Do the math: If BC fiction writers produce 1/4 of the fiction in English Canada, why is recognition so pathetic?

All ten nominees for this year's Giller Prize
and the Governor General's (English) Fiction Award are from Ontario publishers.

BC authors registered 108 fiction titles with Public Lending Rights (PLR)in 2007.

To lead the way into our coverage of 50 new fiction titles from British Columbia, we asked Andreas Schroeder-who has a new collection of novellas himself this fall-to comment on the ongoing proliferation of fiction from B.C. Here's his response:

Whether you agree this a good thing depends largely on your yardstick. I remember Irving Layton looking around the room at a League of Poets meeting as far back as 1979 and grumbling: "There's too goddamn many of us! They oughta shoot half of us and neuter the other half!"; On the other hand, if you subscribe to the Manure Pile Theory of Literature, we're clearly on a roll. You need a lot of manure to grow prize pumpkins.

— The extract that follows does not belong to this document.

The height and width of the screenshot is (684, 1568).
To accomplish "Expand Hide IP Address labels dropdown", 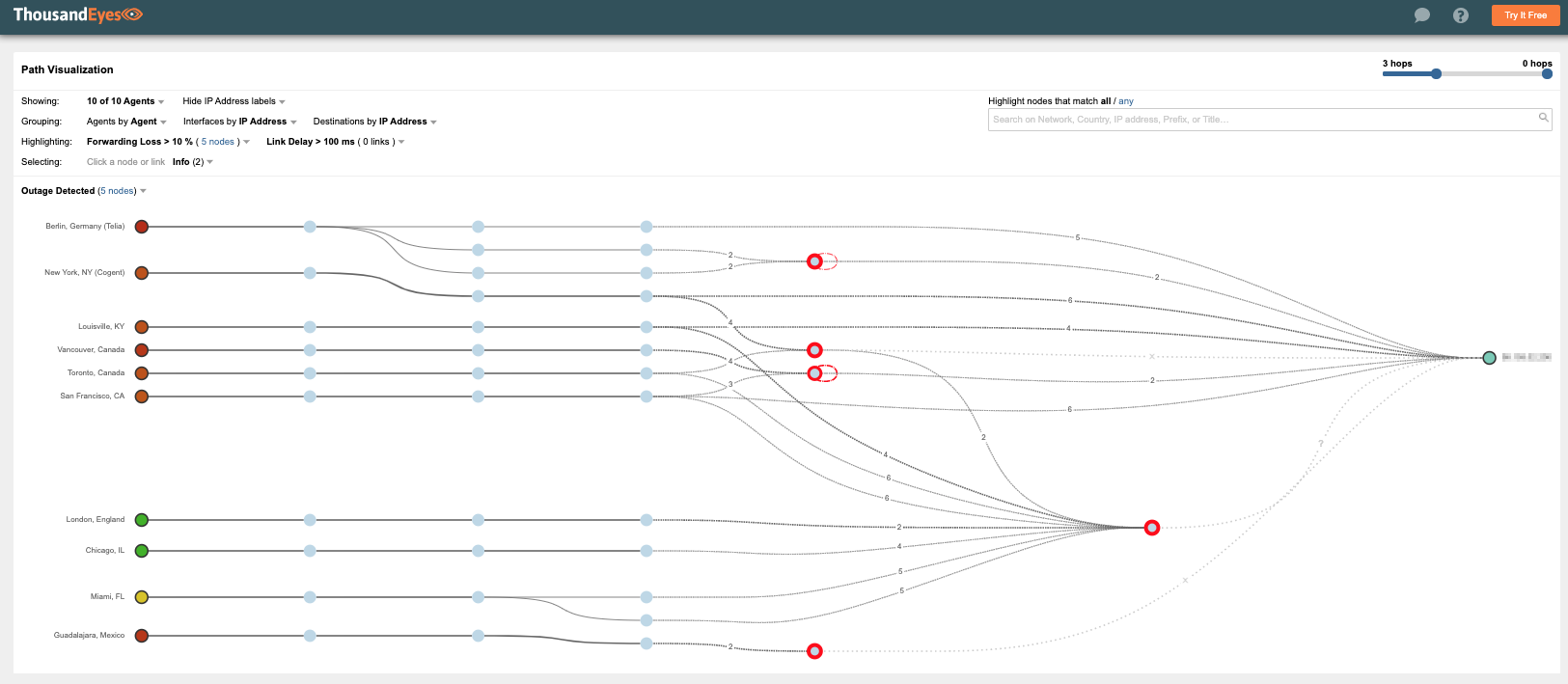I will coord(234,101).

According to the PLR's databank, Canada has produced roughly 8,000 fiction titles during the past half century-and a quarter of them came from B.C. writers. The vast majority of these titles from B.C. have been produced in the past 20 years. While the province's population increased by a mere 25%, our fiction output during that same time increased by almost 500%.

With respect to those pumpkins-just where might they be found? The obvious answer would be to look at the list of winners for the Governor General's Award for English Fiction but B.C. hasn't had a GG winner for fiction since 1980. In fact, we've only had two winners of a GG fiction award (Jack Hodgins and George Bowering) since the Canada Council took over the GG's in 1959. Both their winning titles were published from Ontario.

Even the GG shortlists produce slim pickings-rarely more than one B.C. author is shortlisted per year, and many years none at all.

The glamorous, newer Giller Prize for Fiction is virtually a carbon copy. No B.C. fictioneer has won the Giller in the 14 years of its existence. Yes, we've had an almost formulaic one title per shortlist every year (except '95, '97, '99 and '01, when there were none), but that's as close as we've ever been to that particular brass ring.

And it gets worse. If being a B.C. fiction writer seems a handicap, being a B.C. fiction writer published by a B.C. publisher appears to double the problem, at the very least. Never mind that our two GG fiction winners weren't published by a BC publisher. Of the 12 B.C. fiction writers who have made the GG shortlist since 1979 (the year the Canada Council's archive for the GG awards begins listing finalists), only one was published by a B.C. publisher. That was Carol Windley for her debut collection of short stories, Visible Light, published by Oolichan Books in 1993. The other 11 were all published by Ontario publishers.

Can it get any worse than that? Well, yes, it can. One might be forgiven for assuming that our own book prize for fiction-the Ethel Wilson Fiction Prize, inaugurated in 1985-would go at least some distance toward filling the pumpkin box. After all, its winners have to be BC authors. But who's published them? Does geography and publishing politics possibly influence the pecking order of a prize limited to authors who have lived in this province for three of the past five years?

Answer: It turns out that of the winners of the Ethel Wilson prize for BC fiction since 1985, a mere three have been published by BC publishers. Twice the winners were published by Douglas & McIntyre, once by Talonbooks. All the rest were published by Ontario publishers. And the shortlists reveal much the same story. They reveal an almost unbroken record of having only one shortlisted fiction writer published by a BC publisher every year. Most of the rest were published by Ontario publishers.

So what should we conclude from this? It depends on whether you favour conspiracy theories, Alice's Law of Coincidental Coincidences, or plain bad luck. Is there something inherent in B.C. fiction that just doesn't work for Torontonians? Or is it that Ontario publishers cream off our most successful authors and leave only the beginners and the mid-list authors to our BC publishers? If that were true, why aren't more of those B.C. authors published by Ontario publishers winning GG's and Gillers?

Alan Twigg, publisher of BC BookWorld, has made it his business to keep track of the "uneven playing field for fiction"; for 20 years. Before writing this article, I asked him to comment on my research. His response was blunt. "The fiction game is played in Moscow,"; he wrote. "We are in Vladivostok.";

Public Lending Rights founder/overseer Andreas Schroeder of Roberts Creek has re-investigated his Mennonite roots for three novellas that comprise Renovating Heaven (Oolichan).